The challenged orders are aimed at shutting down Camp Casey I. The orders specifically prohibit stopping and parking vehicles on specific roads in McLennan County, and “residing, erecting shelters or erecting sewage receptacles on the right of way of public roads.” The effect of the orders, the ACLU said, was to force protesters to stand in direct sun at all times in a location where temperatures in August regularly top 100 degrees, and drive or walk 10 roundtrip miles each time they needed to use the bathroom, or face arrest and possible criminal charges.
“The County Commissioners do not have any legal authority to restrict access to roads beyond that delegated to them by the state, but that is exactly what they did here.
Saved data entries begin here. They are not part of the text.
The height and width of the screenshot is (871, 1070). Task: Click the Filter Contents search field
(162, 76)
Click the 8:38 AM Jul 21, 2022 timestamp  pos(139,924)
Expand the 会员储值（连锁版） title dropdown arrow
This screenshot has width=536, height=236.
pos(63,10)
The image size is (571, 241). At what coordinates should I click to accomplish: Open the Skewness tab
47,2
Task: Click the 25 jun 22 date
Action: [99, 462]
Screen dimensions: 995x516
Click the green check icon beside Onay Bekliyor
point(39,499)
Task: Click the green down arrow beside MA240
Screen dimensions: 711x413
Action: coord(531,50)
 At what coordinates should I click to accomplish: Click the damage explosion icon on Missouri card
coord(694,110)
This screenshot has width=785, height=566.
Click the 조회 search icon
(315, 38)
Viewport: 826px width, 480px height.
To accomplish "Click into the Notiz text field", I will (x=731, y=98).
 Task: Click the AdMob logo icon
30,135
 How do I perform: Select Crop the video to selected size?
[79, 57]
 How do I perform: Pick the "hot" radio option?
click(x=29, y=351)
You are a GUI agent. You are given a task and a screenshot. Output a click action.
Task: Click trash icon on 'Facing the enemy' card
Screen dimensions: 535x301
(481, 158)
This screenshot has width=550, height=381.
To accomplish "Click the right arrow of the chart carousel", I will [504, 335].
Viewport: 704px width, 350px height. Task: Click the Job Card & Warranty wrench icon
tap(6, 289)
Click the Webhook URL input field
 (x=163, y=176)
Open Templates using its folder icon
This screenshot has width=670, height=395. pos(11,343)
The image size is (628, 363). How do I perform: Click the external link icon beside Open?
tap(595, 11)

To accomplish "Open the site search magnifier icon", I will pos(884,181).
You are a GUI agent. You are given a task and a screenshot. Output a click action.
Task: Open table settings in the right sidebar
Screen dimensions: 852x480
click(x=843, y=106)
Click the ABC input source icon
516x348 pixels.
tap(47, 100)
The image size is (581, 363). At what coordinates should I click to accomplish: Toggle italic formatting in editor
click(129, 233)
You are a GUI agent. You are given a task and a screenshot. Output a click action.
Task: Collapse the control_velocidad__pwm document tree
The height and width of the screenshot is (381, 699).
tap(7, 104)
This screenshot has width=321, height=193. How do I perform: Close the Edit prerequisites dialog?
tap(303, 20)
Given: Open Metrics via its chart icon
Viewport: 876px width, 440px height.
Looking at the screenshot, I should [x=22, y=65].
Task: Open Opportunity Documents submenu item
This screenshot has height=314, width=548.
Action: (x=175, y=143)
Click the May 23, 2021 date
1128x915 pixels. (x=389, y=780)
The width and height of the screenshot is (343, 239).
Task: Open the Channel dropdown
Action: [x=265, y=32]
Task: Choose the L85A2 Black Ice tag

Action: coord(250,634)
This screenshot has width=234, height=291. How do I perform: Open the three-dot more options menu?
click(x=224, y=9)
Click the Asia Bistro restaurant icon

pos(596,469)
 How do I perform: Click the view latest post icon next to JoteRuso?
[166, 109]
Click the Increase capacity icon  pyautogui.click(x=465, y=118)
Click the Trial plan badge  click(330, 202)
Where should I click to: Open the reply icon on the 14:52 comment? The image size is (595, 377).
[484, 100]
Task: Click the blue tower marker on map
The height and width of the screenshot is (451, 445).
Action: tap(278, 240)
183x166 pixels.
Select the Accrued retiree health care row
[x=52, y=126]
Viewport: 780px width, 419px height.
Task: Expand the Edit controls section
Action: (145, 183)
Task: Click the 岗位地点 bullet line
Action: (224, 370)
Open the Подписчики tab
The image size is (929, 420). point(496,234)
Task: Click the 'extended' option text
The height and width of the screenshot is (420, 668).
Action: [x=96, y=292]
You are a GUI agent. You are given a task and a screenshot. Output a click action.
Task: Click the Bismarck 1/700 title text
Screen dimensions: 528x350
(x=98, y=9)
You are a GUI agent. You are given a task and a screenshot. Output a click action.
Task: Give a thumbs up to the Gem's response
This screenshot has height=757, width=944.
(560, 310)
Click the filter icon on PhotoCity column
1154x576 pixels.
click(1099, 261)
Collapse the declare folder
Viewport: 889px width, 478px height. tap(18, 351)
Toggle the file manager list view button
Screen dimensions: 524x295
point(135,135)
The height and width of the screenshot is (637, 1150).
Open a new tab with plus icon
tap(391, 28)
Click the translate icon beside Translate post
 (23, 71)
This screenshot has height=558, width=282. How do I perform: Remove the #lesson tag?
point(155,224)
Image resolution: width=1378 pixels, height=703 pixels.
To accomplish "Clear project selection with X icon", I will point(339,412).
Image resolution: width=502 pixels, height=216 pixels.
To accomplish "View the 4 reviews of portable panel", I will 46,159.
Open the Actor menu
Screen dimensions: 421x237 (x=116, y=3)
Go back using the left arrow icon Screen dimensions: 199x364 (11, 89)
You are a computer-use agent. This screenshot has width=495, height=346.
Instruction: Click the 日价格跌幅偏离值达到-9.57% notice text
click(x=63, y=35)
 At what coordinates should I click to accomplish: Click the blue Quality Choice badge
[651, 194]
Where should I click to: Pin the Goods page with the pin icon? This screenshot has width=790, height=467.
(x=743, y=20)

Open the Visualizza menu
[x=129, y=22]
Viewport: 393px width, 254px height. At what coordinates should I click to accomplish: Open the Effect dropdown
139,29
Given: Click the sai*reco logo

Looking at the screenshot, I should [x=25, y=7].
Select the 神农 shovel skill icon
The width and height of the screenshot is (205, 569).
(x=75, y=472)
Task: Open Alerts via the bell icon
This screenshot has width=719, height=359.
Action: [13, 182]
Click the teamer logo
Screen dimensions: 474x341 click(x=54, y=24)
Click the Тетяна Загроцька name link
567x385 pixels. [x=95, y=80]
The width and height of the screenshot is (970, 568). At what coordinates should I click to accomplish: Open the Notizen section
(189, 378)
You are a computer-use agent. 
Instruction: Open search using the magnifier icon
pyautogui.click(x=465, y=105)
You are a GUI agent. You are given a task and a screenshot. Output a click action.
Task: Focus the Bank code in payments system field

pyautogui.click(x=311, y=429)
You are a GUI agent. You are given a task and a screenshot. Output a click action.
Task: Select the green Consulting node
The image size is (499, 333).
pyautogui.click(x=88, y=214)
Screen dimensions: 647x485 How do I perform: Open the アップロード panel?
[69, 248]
The Commissioners also created a criminal penalty for a violation of a state civil law, which is an action only the legislature can take,” said David Broiles, a cooperating attorney and state board member of the ACLU of Texas. “In its zeal to shut down the protests, the county simply ignored the statutory restrictions on its authority and the relevant legal definitions in the Texas Transportation and Natural Resources Codes.”
Lisa Graybill, Legal Director of the ACLU of Texas, added: “As recent U.S. Supreme Court decisions confirm, no governmental body be it local, state, or federal is entitled to simply ignore the limits on its own authority. And when it does so in order to squelch a message it doesn’t agree with, as the county did in this case, it violates the most fundamental promise of the First Amendment.”
McLennan County Commissioners passed the two ordinances last September, prohibiting parking within four miles of President Bush’s property and restricted the erection of portable restrooms and camping activities alongside the county roads.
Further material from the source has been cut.